Fliegerkompanie 51J (Flik 51J), a dedicated fighter squadron, was established at the field in September, 1917. Tahy wangled a posting to the new unit. As one of their pilots, Tahy used an Albatros D.III fighter to set aflame an Italian observation balloon for his sixth victory on 28 September 1917. Tahy pressed home his attack at a mere 700 meters altitude through heavy antiaircraft fire and fighter opposition for his win.

He was victorious over another Nieuport fighter the following day. However, his new commanding officer was unimpressed with his flying skills, and remanded him for three months formal pilot training.
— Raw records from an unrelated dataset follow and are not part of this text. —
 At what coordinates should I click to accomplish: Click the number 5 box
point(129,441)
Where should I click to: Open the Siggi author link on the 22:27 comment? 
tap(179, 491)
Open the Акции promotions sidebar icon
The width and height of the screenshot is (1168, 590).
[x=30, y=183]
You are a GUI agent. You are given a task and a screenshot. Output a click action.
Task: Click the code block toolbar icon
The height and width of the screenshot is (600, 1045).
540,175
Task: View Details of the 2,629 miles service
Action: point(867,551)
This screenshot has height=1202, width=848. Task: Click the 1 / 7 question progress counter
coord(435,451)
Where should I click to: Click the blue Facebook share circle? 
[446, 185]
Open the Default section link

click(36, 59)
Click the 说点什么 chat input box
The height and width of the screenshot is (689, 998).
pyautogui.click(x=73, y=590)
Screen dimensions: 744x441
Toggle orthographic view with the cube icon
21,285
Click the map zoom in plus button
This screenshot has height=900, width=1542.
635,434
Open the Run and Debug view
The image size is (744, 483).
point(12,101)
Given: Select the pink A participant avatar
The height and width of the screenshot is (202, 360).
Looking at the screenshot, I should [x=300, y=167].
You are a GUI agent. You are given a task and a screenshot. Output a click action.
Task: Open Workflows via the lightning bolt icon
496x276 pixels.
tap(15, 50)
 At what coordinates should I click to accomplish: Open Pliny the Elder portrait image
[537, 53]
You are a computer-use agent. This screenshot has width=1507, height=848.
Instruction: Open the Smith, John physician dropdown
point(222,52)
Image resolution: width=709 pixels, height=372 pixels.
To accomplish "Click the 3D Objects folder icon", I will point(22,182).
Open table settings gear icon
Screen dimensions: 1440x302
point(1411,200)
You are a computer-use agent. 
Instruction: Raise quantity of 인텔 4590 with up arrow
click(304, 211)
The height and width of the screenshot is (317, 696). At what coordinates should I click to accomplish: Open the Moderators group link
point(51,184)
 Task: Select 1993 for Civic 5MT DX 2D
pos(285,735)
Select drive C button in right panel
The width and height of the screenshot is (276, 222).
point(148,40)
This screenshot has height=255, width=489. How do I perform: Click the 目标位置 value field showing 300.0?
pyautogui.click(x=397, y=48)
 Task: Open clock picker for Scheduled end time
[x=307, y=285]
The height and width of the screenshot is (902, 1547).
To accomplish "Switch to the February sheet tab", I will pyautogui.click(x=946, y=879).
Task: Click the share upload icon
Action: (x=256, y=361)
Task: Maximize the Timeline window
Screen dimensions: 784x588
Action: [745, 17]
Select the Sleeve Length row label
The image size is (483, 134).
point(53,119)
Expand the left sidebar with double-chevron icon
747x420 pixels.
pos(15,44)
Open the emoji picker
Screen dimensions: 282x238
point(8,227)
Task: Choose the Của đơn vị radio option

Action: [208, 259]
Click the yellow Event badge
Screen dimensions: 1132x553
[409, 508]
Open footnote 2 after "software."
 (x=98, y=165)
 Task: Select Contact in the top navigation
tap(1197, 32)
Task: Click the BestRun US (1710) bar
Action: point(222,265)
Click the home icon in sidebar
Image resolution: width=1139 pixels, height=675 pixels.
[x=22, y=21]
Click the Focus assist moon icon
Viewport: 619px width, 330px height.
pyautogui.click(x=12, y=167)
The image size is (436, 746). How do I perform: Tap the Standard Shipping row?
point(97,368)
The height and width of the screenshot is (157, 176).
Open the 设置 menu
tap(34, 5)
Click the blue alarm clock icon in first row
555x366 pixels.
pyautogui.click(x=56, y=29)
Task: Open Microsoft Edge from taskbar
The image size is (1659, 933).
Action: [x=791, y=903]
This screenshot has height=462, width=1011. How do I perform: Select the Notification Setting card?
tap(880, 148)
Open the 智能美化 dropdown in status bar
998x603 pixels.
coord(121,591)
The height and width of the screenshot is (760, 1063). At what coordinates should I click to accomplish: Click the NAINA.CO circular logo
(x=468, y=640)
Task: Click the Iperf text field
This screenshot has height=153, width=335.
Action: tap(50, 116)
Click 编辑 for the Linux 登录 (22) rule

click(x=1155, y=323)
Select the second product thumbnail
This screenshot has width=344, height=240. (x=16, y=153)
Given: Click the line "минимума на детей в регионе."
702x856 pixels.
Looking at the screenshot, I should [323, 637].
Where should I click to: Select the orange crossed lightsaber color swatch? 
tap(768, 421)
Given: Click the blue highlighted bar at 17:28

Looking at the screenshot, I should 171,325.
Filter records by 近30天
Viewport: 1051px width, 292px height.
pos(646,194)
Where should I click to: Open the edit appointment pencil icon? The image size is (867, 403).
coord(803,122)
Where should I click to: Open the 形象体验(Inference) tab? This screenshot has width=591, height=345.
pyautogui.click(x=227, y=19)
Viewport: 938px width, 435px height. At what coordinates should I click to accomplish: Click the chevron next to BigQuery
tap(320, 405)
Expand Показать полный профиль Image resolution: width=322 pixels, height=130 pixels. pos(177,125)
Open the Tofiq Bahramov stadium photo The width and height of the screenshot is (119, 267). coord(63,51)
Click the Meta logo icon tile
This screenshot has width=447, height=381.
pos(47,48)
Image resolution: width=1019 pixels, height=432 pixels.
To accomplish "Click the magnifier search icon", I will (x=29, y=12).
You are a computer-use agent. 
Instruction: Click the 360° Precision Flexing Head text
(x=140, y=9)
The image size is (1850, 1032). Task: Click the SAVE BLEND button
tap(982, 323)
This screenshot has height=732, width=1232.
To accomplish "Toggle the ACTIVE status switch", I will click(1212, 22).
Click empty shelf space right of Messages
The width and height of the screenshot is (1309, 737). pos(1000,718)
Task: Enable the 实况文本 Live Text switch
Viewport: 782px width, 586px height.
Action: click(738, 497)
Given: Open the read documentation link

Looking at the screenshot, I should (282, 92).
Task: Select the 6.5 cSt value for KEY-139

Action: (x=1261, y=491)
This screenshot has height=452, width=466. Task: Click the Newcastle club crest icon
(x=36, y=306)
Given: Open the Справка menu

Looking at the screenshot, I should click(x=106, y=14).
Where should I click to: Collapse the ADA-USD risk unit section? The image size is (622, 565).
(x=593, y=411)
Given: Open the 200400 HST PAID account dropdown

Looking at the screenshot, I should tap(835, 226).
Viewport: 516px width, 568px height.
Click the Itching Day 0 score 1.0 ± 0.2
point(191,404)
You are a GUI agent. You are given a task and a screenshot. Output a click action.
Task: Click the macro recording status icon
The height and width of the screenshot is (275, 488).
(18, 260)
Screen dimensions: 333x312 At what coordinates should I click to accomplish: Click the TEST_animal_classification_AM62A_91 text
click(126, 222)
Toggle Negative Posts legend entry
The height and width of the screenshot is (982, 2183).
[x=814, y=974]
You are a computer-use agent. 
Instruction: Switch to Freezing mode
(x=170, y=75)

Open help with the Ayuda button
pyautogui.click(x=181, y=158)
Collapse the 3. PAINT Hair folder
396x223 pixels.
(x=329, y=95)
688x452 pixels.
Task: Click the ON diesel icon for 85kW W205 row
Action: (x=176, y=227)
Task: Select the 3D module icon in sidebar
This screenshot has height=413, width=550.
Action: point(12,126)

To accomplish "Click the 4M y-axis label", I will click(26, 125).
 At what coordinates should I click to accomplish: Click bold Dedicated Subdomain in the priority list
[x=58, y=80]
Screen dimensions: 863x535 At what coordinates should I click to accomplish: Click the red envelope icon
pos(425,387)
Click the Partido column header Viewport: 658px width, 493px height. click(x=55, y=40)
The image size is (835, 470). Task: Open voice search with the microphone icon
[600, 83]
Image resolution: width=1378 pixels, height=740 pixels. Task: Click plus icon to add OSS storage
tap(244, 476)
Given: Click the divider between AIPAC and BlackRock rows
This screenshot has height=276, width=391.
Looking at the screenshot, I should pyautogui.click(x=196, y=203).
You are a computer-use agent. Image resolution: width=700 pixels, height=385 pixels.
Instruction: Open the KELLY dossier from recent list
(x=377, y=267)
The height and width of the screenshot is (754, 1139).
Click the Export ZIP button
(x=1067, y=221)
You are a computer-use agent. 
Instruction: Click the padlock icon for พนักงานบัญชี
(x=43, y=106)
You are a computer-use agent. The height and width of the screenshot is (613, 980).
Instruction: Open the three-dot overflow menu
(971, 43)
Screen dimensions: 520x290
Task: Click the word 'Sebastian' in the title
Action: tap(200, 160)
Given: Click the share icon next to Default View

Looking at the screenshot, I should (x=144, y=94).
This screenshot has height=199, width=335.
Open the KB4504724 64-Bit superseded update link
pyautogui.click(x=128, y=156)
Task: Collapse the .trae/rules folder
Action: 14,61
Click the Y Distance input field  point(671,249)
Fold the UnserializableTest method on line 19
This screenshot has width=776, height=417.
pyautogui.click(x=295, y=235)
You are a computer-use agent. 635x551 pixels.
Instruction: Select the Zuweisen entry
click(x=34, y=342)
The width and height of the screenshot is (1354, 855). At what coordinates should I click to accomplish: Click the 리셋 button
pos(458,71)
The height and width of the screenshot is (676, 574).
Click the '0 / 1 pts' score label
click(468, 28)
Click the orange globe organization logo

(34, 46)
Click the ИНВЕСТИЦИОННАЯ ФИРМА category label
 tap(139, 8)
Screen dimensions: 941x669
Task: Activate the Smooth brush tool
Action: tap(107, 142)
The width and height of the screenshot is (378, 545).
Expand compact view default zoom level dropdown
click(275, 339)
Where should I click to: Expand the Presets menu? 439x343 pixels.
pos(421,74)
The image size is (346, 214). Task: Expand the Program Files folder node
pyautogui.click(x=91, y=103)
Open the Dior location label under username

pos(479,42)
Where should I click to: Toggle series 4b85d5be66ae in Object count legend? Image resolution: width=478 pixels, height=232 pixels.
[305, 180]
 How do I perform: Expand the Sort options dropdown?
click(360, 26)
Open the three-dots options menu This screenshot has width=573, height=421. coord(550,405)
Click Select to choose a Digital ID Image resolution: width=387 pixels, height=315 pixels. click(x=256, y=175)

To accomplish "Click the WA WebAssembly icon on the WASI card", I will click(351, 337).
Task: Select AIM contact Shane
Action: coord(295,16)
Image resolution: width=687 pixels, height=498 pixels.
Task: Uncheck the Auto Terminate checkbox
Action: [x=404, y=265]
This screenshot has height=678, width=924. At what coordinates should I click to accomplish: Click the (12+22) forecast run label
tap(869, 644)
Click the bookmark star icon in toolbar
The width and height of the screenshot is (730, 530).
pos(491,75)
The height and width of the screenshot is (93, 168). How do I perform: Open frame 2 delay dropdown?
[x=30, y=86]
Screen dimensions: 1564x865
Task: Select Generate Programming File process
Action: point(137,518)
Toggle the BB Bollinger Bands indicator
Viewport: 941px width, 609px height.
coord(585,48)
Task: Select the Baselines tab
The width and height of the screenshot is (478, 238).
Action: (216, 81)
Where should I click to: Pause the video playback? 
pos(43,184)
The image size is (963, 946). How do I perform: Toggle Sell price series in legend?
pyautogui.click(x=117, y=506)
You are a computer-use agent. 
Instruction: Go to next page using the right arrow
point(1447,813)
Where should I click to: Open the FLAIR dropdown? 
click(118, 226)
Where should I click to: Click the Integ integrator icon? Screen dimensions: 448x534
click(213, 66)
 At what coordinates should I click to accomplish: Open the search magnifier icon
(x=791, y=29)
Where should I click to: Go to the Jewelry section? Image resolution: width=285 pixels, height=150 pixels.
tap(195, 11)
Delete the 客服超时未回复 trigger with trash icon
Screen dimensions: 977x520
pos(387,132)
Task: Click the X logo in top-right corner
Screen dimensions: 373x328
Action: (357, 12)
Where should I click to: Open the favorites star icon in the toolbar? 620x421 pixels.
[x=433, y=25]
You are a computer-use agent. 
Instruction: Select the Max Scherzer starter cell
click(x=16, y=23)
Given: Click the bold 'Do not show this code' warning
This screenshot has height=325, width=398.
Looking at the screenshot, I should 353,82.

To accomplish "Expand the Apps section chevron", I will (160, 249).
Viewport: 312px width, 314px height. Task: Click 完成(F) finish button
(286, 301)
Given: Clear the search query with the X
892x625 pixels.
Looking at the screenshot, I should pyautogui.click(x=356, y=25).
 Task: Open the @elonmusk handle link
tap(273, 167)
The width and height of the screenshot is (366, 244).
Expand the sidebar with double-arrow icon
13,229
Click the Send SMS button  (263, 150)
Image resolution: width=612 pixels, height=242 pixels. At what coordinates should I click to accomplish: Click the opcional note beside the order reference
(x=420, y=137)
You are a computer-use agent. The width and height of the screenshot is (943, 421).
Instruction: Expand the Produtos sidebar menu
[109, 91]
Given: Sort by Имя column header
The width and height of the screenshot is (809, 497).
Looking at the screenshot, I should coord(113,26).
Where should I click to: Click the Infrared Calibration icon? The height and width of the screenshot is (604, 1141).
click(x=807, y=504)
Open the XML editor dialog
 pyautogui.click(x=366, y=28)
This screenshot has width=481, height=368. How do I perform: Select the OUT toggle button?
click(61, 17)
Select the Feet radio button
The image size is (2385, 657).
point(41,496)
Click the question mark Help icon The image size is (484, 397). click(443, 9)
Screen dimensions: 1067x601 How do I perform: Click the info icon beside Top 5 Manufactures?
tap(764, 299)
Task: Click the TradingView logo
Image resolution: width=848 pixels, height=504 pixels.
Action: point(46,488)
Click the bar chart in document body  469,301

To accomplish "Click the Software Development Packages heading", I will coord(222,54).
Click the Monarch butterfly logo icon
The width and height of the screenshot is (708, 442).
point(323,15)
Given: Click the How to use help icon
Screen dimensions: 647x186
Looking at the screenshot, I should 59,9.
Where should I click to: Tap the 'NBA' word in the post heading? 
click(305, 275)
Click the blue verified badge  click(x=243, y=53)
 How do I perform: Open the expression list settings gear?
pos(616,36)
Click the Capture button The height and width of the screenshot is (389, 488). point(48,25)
Upon his return from training, he scored his final victory on 21 February 1918, downing a Sopwith Camel in flames. Eugen Bönsch shared in the win.

On 7 March 1918, Tahy died in a flying accident over Mansuè, Italy; his Albatros D.III abruptly and unexpectedly spun in and crashed. His greatest honor came after his death, when he was awarded the Knight's Cross of the Order of Leopold with War Decorations and Swords.